Members in the Media
From: The New York Times

A Meet-Cute of Professional Networking and Online Dating

The New York Times:

Work and romance may seem like a bad combination, but as more work, and more romance, goes online, the two are meeting in interesting ways. LinkedUp is one startup banking on a version of the old saw that you’re likely to meet your mate at work, while eHarmony, a veteran of online dating, has decided to deploy its expertise to match job seekers with potential employers.

“Elevated Careers by eHarmony,” scheduled to start in December, seeks to improve a company’s employee retention rates by looking at more than skills and resumes — companies would be more productive, and more profitable, if their workers were more satisfied and stayed at the company longer. Taking into account an applicant’s personality, how it might fit with the company’s cultureand how it might mesh with management, may help to improve both factors.

But even with eHarmony’s 600,000 married couples, there’s still plenty of skepticism about whether online dating sites work. OkCupid conducted an unannounced test recently that manipulated users’ profiles and found that what you write on your profile doesn’t have any bearing on whether another user finds you attractive.

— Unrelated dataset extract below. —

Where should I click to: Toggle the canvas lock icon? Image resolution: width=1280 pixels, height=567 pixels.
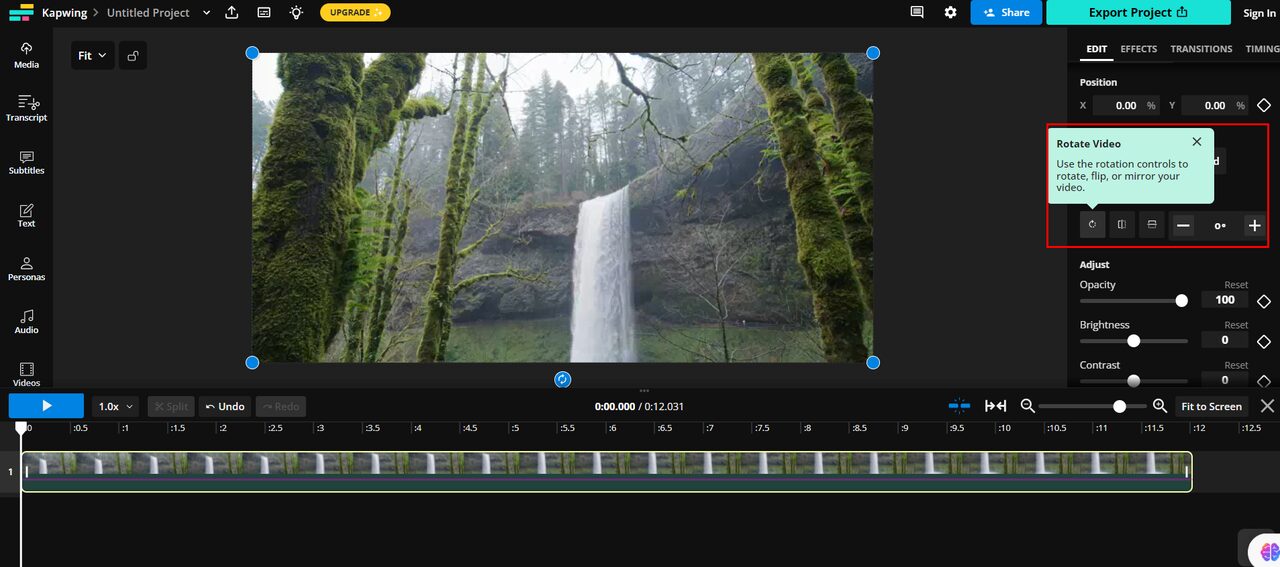coord(133,56)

And Eli J. Finkel and Susan Sprecher, professors of psychology and of anthropology and sociology, respectively, write in Scientific American that the claims of matching sites don’t bear out in real life:

“From a scientific perspective, there are two problems with matching sites’ claims. The first is that those very sites that tout their scientific bona fides have failed to provide a shred of evidence that would convince anybody with scientific training. The second is that the weight of the scientific evidence suggests that the principles underlying current mathematical matching algorithms — similarity and complementarity — cannot achieve any notable level of success in fostering long-term romantic compatibility.”

Mr. Finkel and Ms. Sprecher are part of a team that wrote a longer psychology paper, summarized on Science of Us, arguing this in greater depth. What a person might find attractive on a profile may have no correlation to what they find attractive in real life, the report says, and browsing profiles “fosters judgmental, assessment-oriented evaluations and can cognitively overwhelm users, two processes that can ultimately undermine romantic outcomes.” What improves outcomes most is access to a wider pool of potentially interested (and interesting) people to connect with.